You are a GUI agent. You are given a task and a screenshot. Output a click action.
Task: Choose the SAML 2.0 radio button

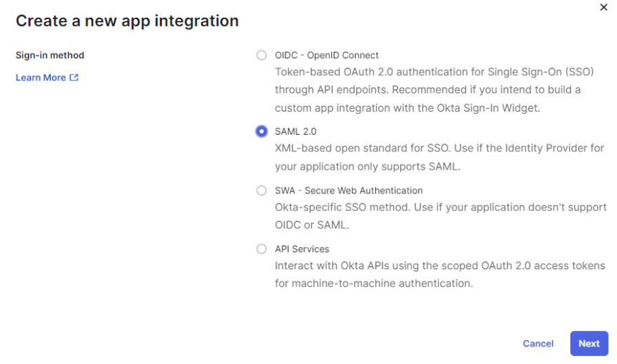(x=261, y=132)
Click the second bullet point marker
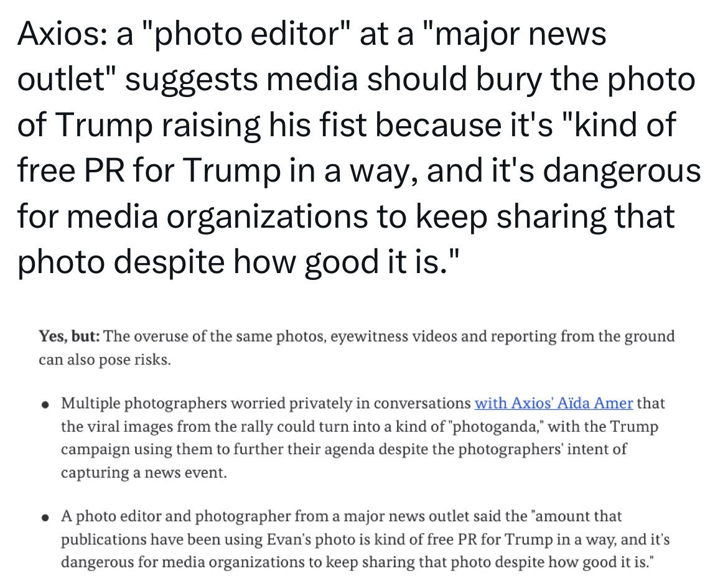728x581 pixels. [x=45, y=518]
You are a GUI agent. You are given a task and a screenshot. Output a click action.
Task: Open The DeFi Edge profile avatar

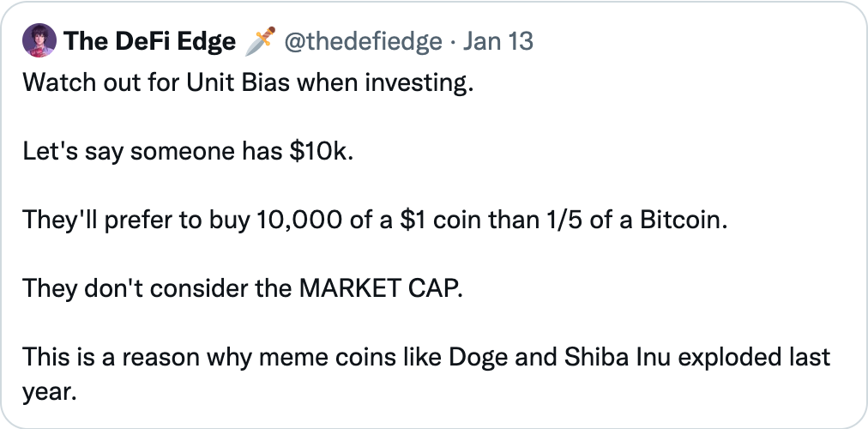[39, 40]
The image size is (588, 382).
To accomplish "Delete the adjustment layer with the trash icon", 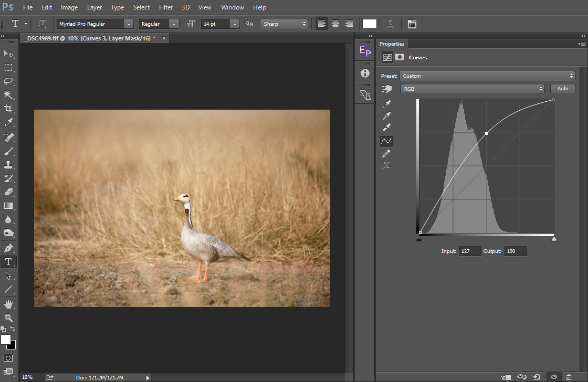I will click(569, 377).
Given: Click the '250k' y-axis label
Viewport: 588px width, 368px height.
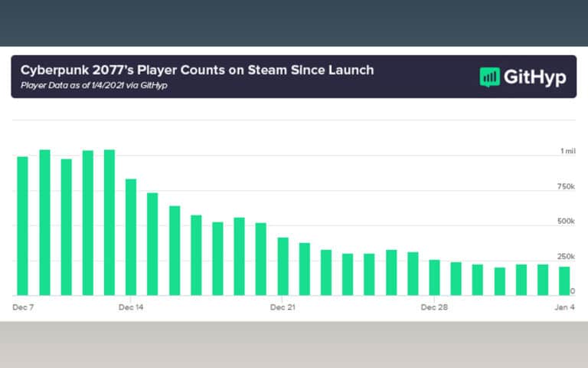Looking at the screenshot, I should (566, 256).
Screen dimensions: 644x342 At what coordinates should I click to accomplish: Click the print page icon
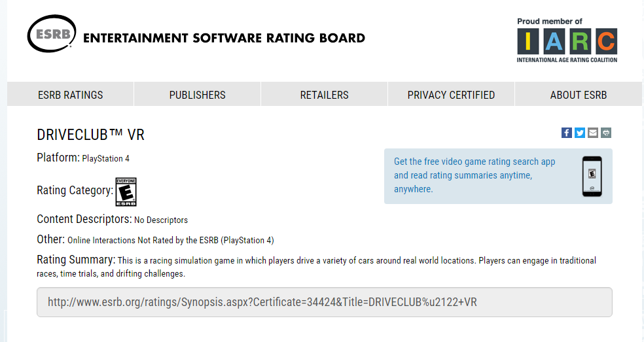coord(606,133)
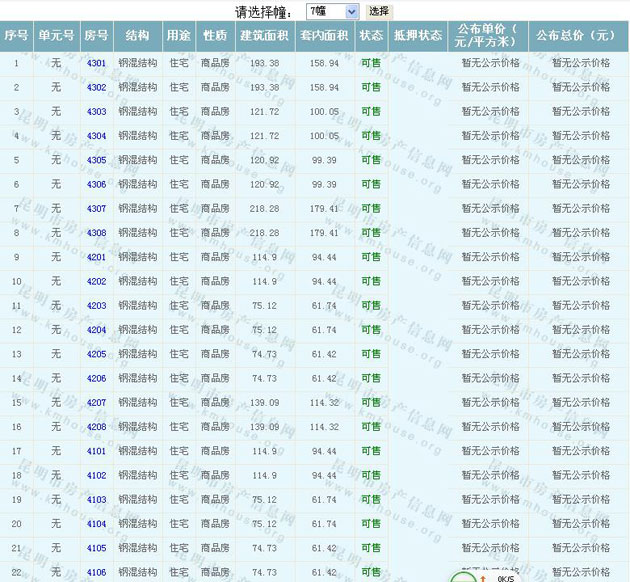The image size is (630, 582).
Task: Click the 选择 button
Action: [379, 11]
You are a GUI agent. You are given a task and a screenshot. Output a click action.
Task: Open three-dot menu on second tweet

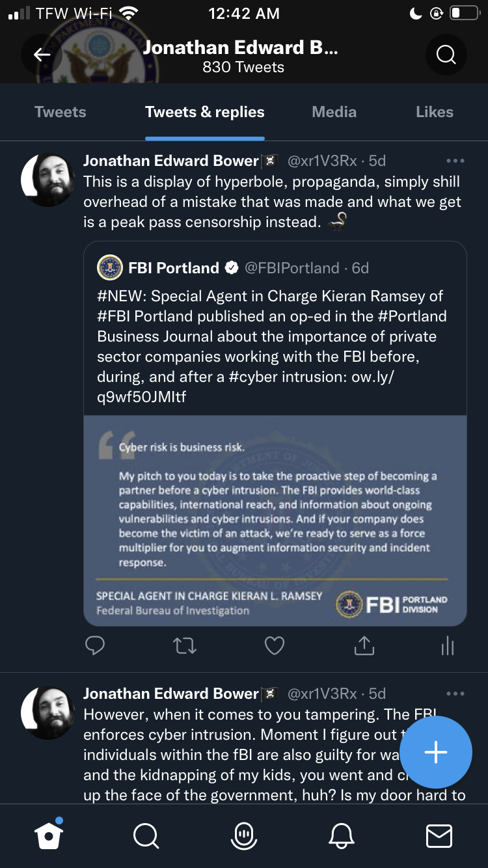click(x=455, y=694)
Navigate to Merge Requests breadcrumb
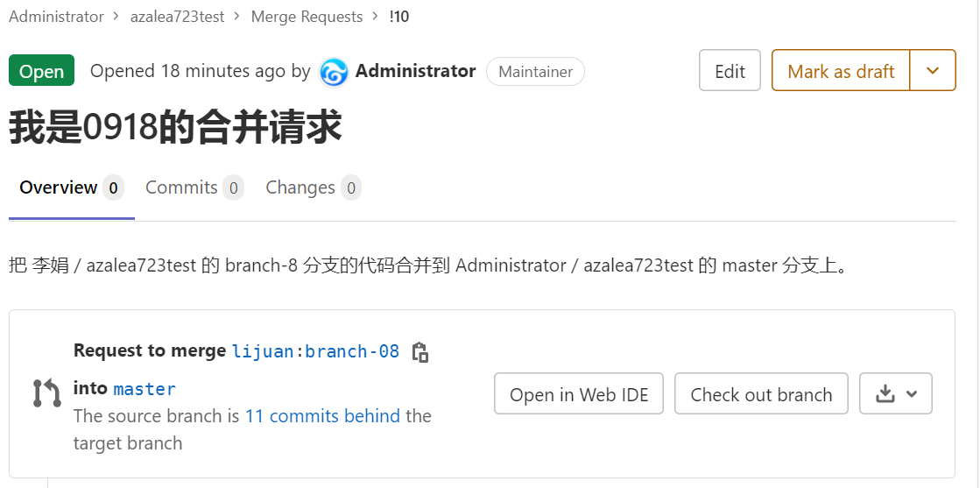This screenshot has height=488, width=980. click(307, 17)
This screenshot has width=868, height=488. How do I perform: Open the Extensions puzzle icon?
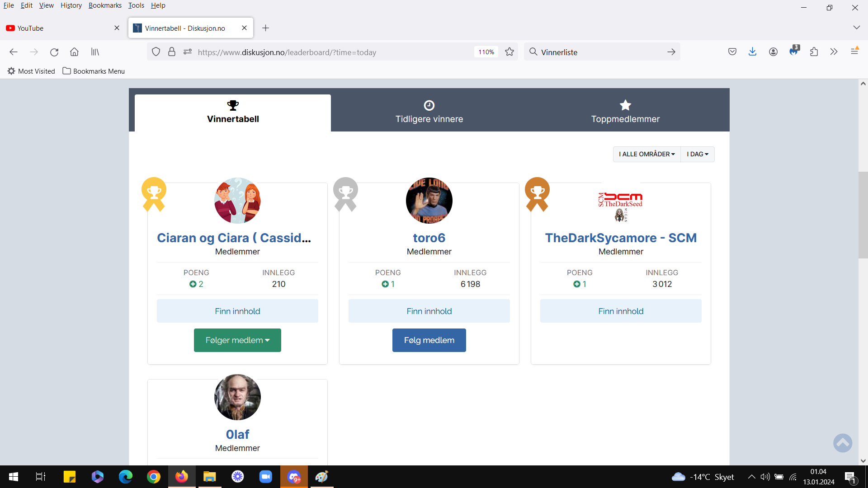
● ● ● ● ●
ACTIVITY: Print out the entries above word for word from the first line to the line containing "The image size is (588, 382).", both included, omitting the pictures.

TASK OUTPUT:
You are a GUI agent. You are given a task and a screenshot. Output a click action.
Task: Choose the SAML 2.0 radio button

(x=261, y=132)
Click the second bullet point marker
728x581 pixels. [x=45, y=518]
You are a GUI agent. You are given a task and a screenshot. Output a click action.
Task: Open The DeFi Edge profile avatar

[39, 40]
The image size is (588, 382).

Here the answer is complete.